Загремела, покатилась по полу крышка от самовара, выпав из рук остолбевшей мамы. Опомнясь, она побежала в сарай за отцом: в сундуке, под платьями, у них лежали две шапки, пошитые из собранных на мехкомбинате лоскутков каракуля. Куда девать?! В крайнем волнении родители мои метались по горнице, перекладывая страшные теперь шапки с одного места на другое.
Мать Гапсамата, тетушка Гульниса, как влетела к нам, так и вылетела, спотыкаясь и приборматывая, только дверь за нею хлопнула да мелькнул на дворе темный пугливый платок.
— А-а-а, доченька ты моя родимая, да нету тебе счастья на этом свете! — заплакала, запричитала мама, вспомнив вдруг и обо мне.
— Молчок! — заорал перепуганный и весь какой-то встопорщенный отец. — Заткнись, тебе говорю! Нашла время выть, чертова баба. Накличешь беду, небось сама не обрадуешься. Давай, вороши сундуки, ежели там чего опасное, так выбрасывай либо прячь, чтобы не нашли. Ну, чего застыла?! Случится — придут, когда меня не будет, станут Гапсамата спрашивать, отвечай: такого не знаем. Соображаешь?

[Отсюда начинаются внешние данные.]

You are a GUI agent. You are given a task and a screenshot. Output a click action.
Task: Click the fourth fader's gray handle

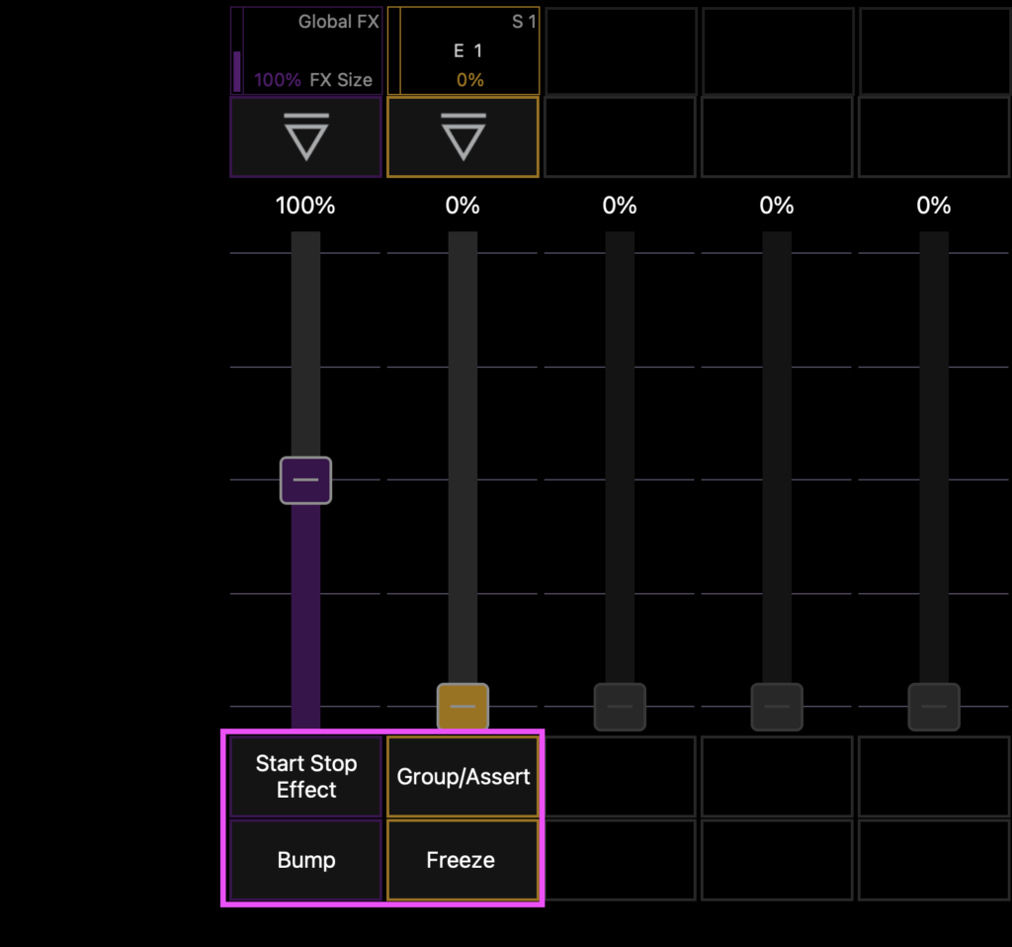pyautogui.click(x=777, y=706)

— Погоди, отец, как же это я с седой головой-то врать им начну? Гапсамат, чай, не чужак нам, зять, можно сказать...
— Зять, дура! Дадут тебе зятя, не прочихаешься! Ты что, хочешь, чтоб меня, твоего законного мужа, в тюрьме из-за какого-то ворюги сгноили, а?! С тебя и такое станет. Баба — разве ж это человек? Вся беда на свете из-за баб! Вот я тебе еще раз говорю, смотри у меня, слышь! Запомни раз и навсегда: не знаешь. Никакого Гапсамата не знаешь и знать не хочешь! И не ведала о нем никогда! Понятно? Не видал, не слыхал — сорок бед избежал. Гапсамат ишь, дурак, целые шкурки брал! А нам за него страдать ни к чему. Нет Гапсамата и не было! Рокия, слышала, чего я говорю?..

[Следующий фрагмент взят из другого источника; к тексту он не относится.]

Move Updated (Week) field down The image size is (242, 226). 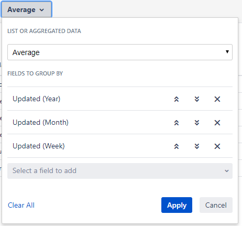coord(197,146)
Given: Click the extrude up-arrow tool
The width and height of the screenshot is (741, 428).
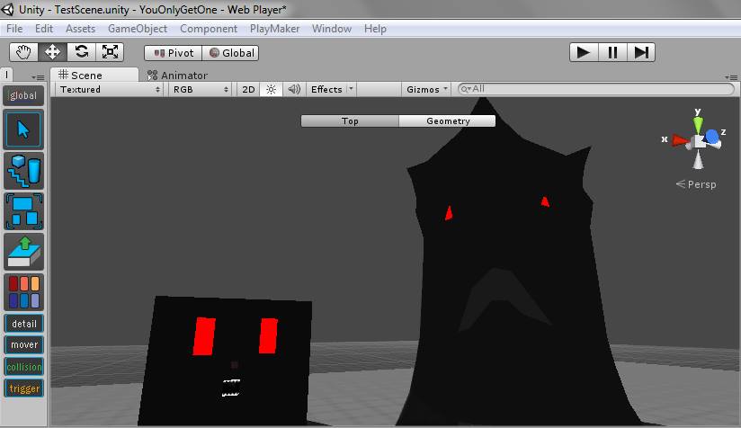Looking at the screenshot, I should coord(23,252).

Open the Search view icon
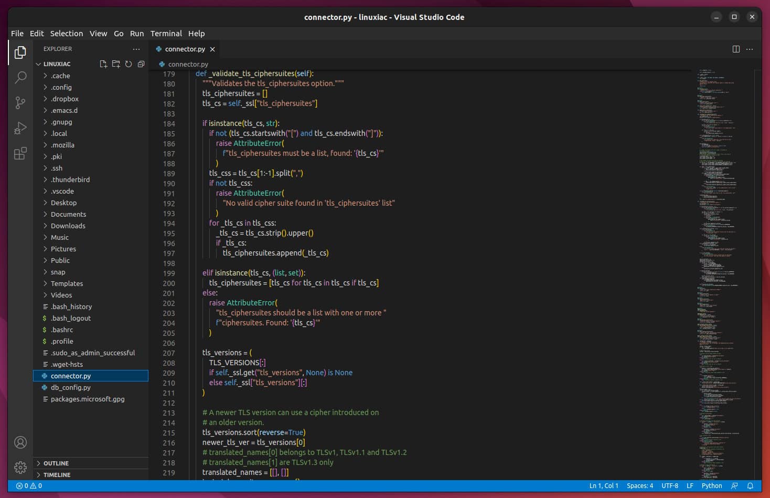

Тетушка Гульниса все еще прибегала к нам по два раза на дню, рассказывала, прерывая себя бесчисленными восклицаниями, но довольно-таки обстоятельно, о неважных делах Гапсамата, бывшего «основательного человека и завидного жениха», теперь же подследственного гражданина Г. С. Самигулина. В избе у них, а также в кирпичном доме был учинен обыск. Нашли много каракулевых шапок, одиннадцать целых шкурок, шесть штук бостона — все забрали, видать, обратно не отдадут уж.
— Это для чего ж столько в дом-то натащили? — спросила мама, поглядывая на несостоявшуюся свекровь с явным осуждением.

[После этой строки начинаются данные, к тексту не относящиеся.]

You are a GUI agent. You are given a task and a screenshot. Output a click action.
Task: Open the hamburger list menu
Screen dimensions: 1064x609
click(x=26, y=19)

— Ай, и не говори уж, кума, беда, сказывают, под ногами зарыта. Хоть бы зарыта была, а то на тебе: прямо в доме лежит, в сундуках да в шкапу. А все жадность, жадность, глаза наши завидущие, ах ты, господи...
Отец мой оказался прав.
Брызги с Гапсаматова разбитого корыта долетели и до нас: прошло что-то около недели, как взяли парня в проходной, к нам же никакого официального интереса до сих пор проявлено не было; родители мои успокоились, хоть и сделались тише воды, ниже травы — тут-то у наших ворот и остановилась темно-синяя с красной полосою машина, и меня увезли в отделение милиции. Мама даже не успела попрощаться со мной. Онемев, застыла на пороге как была в пестреньком домашнем фартуке (в столовой она как раз на неделю взяла отгул).
Я намеренно громко, чтобы слышал милиционер, стоявший на крыльце, проговорила, обняв мою бедную маму:
— Не беспокойся, родная, я скоро вернусь. На нас никакой вины нет, меня тут же отпустят.
Милиция располагалась в большом деревянном бараке — по Нижней улице Новой Слободы. Вступив в длинный коридор мрачного, с частыми железными решетками на окнах, барака, я вдруг не на шутку перепугалась. По коридору навстречу мне милиционер с винтовкой наперевес сопровождал приземистого темного человека в телогрейке и громадных кирзовых сапогах, с руками, закинутыми назад, на поясницу. Мне на миг показалось, что это Гапсамат, и, чуть удержавшись от крика, я метнулась в сторону. Ой-й... Нет, не Гапсамат. Конечно, дурочка, да разве один только он и мается на свете? Мало ли людей, попавших в беду, сколоченную крепко своими же руками...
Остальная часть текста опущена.